• Testo selezionato:
┏━━

Per la cronaca, la soglia di attenzione di un pesce rosso è pari a 9 secondi.

 

Ma questo cosa vuol dire? Stiamo forse regredendo? Assolutamente no. Il nostro cervello non è in regressione, si sta semplicemente adattando al contesto, al mondo iperconnesso, al costante flusso di stimoli, alle molteplici fonti di informazione. Bruce Morton, ricercatore del Brain & Mind Institute della University of Western Ontario, ha spiegato come il nostro cervello, ora, si trovi in una fase di transizione d’allenamento. Cambia il modo di comunicare.

 

Gli stili di vita digitali stanno riducendo la capacità d’attenzione prolungata nel lungo periodo ma provocano esplosioni intermittenti di grande attenzione. Il grafico qui in basso, elaborato da Killan Branding, descrive bene quanto la nostra soglia d’attenzione sia legata al contenuto. Minore è il volume, più tende a ridursi.

┗━━

• Dati forniti:
┏━━

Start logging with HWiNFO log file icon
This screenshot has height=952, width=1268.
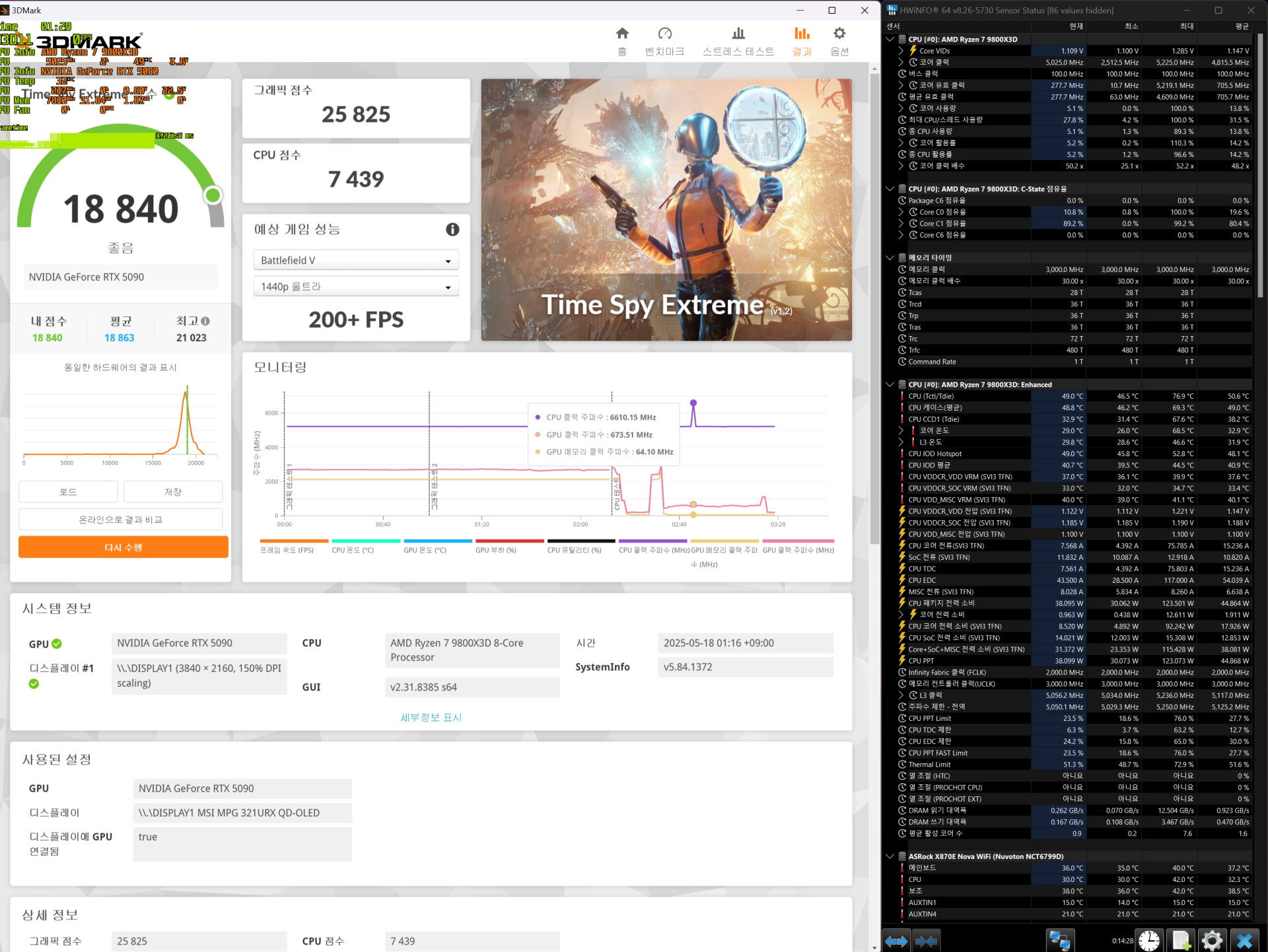[x=1181, y=940]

┗━━

• Consegna 1: Per quale istituto lavora Bruce Morton, secondo il testo sulla soglia di attenzione?
• Consegna 2: Prosegui il testo sulla soglia di attenzione a partire dalla sua ultima frase.

• Risposta 1: Per il Brain & Mind Institute della University of Western Ontario.

• Risposta 2:
 

Comunicare al meglio

 

2. Il lato oscuro

Proviamo ora a porci qualche domanda. 

 

Quante volte non portiamo a termine la lettura di un articolo perché non aspettiamo altro che passare al successivo? Oppure, quante volte ci fermiamo al titolo perché desideriamo continuare a scorrere la timeline? 

 

L’accesso, di fatto illimitato, alle fonti d’informazione ha rappresentato certamente una conquista enorme. Ma, allo stesso tempo, rischia di creare delle storture. L’infodemia è una di queste. Si tratta di un fenomeno con il quale, senza accorgercene, facciamo i conti quotidianamente. Si verifica quando la quantità di informazioni che circola è tale da rendere complicato orientarsi nel prendere posizione su un determinato argomento e trovare fonti affidabili. 

 

Questo porta ad ansia, conflitto, diffidenza, disinformazione e polarizzazione del dibattito. L’economia comportamentale spiega che, posti di fronte a due scelte, è più facile cambiare idea. Ma più le opzioni aumentano, più siamo portati a restare fermi sulle nostre posizioni di partenza.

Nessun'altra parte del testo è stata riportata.